::: TEXTE DE LA PAGE :::

Ils excellaient, pour la plupart, à solder leurs dettes sans bourse délier et pensaient que les prisons étaient faites pour donner patience à leurs créanciers. Maxime Lisbonne, sorti des compagnies de discipline, acteur, faillit non réhabilité, agent d’affaires, commandait la 10e légion fédérée. Il resta à Issy pendant une partie du mois d’avril et y combattit. Il prenait ses repas avec son état-major au séminaire, dont le cuisinier était chargé de fournir les victuailles et la boisson. Ce cuisinier, nommé Salomon, eut la malencontreuse idée de présenter sa note et de réclamer l’argent qui lui était dû. Lisbonne le traita de calotin et lui promit de le payer le lendemain même. Une heure après l’indiscret cuisinier était arrêté. Il demanda pourquoi ; on lui répondit en le conduisant à la préfecture de policé où il resta quatre jours. Au bout de ce temps, on le pria poliment de monter dans une voiture cellulaire et on le transféra à Mazas ; il n’en sortit que le 25 mai, à l’arrivée des troupes françaises. De cette façon, la note des repas de l’état-major des bataillons campés à Issy fut soldée avec une sage économie[1].

La commune dévalisait les administrations, les commissaires de police volaient avec effraction, les porte-galons réquisitionnaient. Les bataillons fédérés ne demeuraient point en reste et pillaient « en bandes armées. » Neuilly fut absolument mis à sac ; dans les maisons éventrées par les boulets et trouées par les balles, il ne resta pas un meuble, pas une bouteille de vin, pas un chiffon. Tout cependant ne devint pas la propriété des simples gardes nationaux. Une voiture chargée d’un butin dont la valeur approximative peut être estimée à 10,000 francs fut amenée à l’état-major de la place Vendôme ; elle arriva pleine et s’en alla vide ; les objets qui la chargeaient n’ont jamais reparut. Jusqu’au 10 mai, il n’y eut à Neuilly que des pillages isolés ; on cire les maisons, — la maison Daga, la maison Bouchez, la pharmacie Grez, — qui ont été ravagées ; mais à ce moment, le 257e bataillon vient prendre position dans la malheureuse petite ville. Les rares habitans qui n’ont point voulu

  1. Procès Lisbonne ; déb. contr., sixième conseil de guerre, 4 juin 1872.

::: ENTRÉES AFFICHÉES :::

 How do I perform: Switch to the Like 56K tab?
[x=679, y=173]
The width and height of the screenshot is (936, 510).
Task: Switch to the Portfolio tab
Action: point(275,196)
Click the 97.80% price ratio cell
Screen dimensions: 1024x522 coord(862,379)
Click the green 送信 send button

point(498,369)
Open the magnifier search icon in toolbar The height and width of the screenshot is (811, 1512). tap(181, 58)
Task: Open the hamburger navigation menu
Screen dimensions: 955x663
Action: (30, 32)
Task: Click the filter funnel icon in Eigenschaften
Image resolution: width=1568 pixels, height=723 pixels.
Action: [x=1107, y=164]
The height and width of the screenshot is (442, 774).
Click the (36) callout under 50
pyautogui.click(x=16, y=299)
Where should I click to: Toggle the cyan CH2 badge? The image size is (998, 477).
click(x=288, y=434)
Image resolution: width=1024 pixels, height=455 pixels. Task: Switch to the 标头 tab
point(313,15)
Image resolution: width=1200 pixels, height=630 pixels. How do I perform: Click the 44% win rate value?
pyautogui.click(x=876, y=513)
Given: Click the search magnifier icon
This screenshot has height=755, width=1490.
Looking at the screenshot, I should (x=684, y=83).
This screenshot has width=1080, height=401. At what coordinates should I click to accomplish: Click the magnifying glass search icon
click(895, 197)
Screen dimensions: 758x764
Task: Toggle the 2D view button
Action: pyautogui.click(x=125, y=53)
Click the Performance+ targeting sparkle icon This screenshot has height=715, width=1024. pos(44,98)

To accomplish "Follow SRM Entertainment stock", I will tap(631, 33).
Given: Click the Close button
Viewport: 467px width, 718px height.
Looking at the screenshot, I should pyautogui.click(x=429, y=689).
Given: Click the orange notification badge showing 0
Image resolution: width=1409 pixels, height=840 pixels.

:::

ACTIONS À MENER –
a. Dans le texte de la page, relevez toutes les maisons de Neuilly citées comme ravagées durant les pillages isolés d'avant le 10 mai.
b. Répondez d'après le texte de la page :
(i) Quelle légion fédérée Maxime Lisbonne commandait-il ?
(ii) Combien de jours le cuisinier Salomon resta-t-il à la préfecture de police ?
(iii) Quel bataillon vint prendre position à Neuilly à partir du 10 mai ?

RÉPONSES AUX EXERCICES –
a. La maison Daga, la maison Bouchez, la pharmacie Grez

b.
(i) La 10e légion fédérée
(ii) Quatre jours
(iii) Le 257e bataillon